Review by Peter Belmonte

Bill Yenne, The Ones Who Got Away: Mighty Eighth Airmen on the Run in Occupied Europe.

Oxford, UK: Osprey Publishing, 2024. Hardcover, illus., 320pp.

Of the approximately 50,000 United States Army Air Forces Eighth Air Force airmen who were downed in occupied Europe during World War II, about 3,000 successfully evaded capture (p. 15). The Ones Who Got Away: Mighty Eighth Airmen on the Run in Occupied Europe is the story of some of those men. Award-winning aviation author and historian Bill Yenne has consulted official escape and evasion reports, created when each man returned to U.S. custody, housed in the National Archives to bring us the thrilling story of at least forty-six men who “got away.” Yenne begins by giving a brief history of the beginnings of French resistance movements including the various escape lines running through parts of Germany, France, and Belgium and into neutral Spain or Switzerland.

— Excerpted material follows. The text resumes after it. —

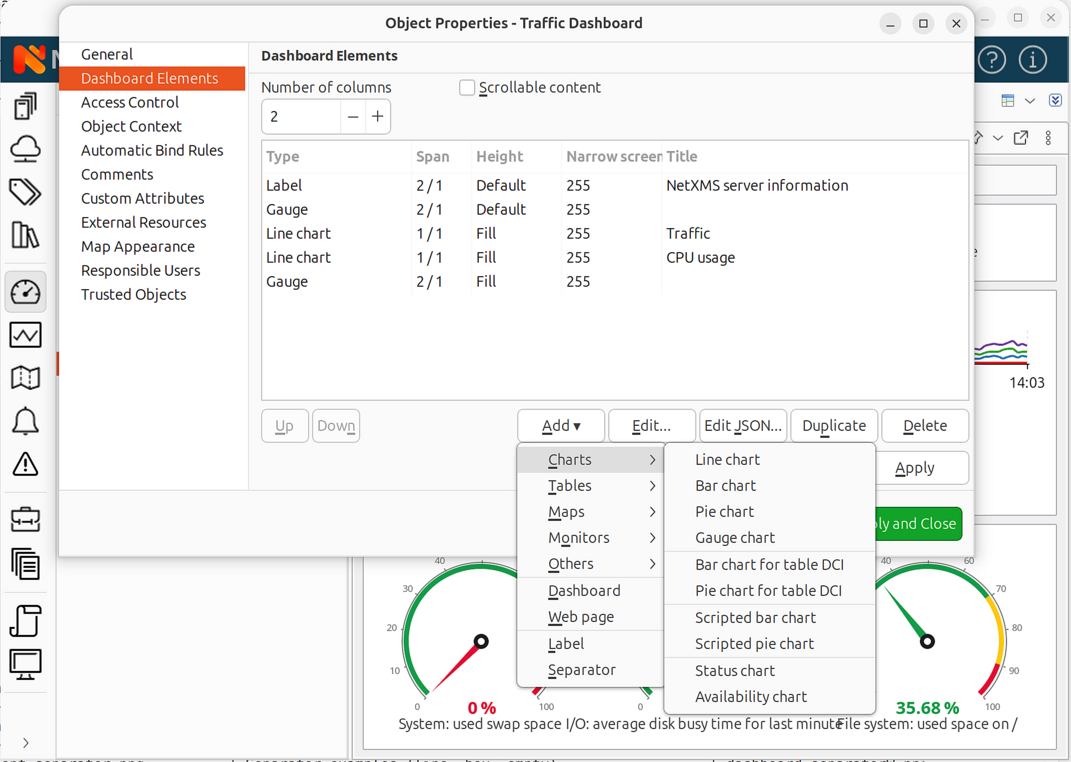1071x762 pixels.
Task: Decrease Number of columns with minus stepper
Action: click(x=355, y=116)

Perhaps not surprisingly, there was no central organization running and coordinating the various escape routes and personnel. Yenne then proceeds chronologically, beginning in late 1942, recounting the various missions that resulted in downed aviators evading capture. The descriptions of the raids on which these men flew, such as that on Schweinfurt on 17 August 1943, are generally incidental to the narrative. The meat of the narrative is, of course, each man’s adventure as a downed airman in enemy territory. For each man, Yenne gives the circumstances of his shoot down and a fairly full account of his evasion and travels. The fates of the men varied. Some had a comparatively easy time crossing the perilous peaks of the Pyrenees Mountains into Spain or Andorra while others were captured and imprisoned in the infamous Saint-Gilles Prison, a Nazi prison in Brussels. The tale of the men sent there (betrayed by traitorous Belgians posing as friends) includes betrayal, torture, and an almost unbelievable sequence of events leading to their escape from a prison train taking them to Germany. Yenne had done a masterful job of weaving the stories together while considering overlapping time frames and diverse locations. His skill in using the escape and evasion reports results in the book reading like a thrilling novel. A few maps orient the reader to some of the areas mentioned in the text, and many photographs depict the men and aircraft involved. This book is an important addition to the historiography of the Eighth Air Force and the air war in general. It is highly recommended to anyone interested in aerial combat during the war.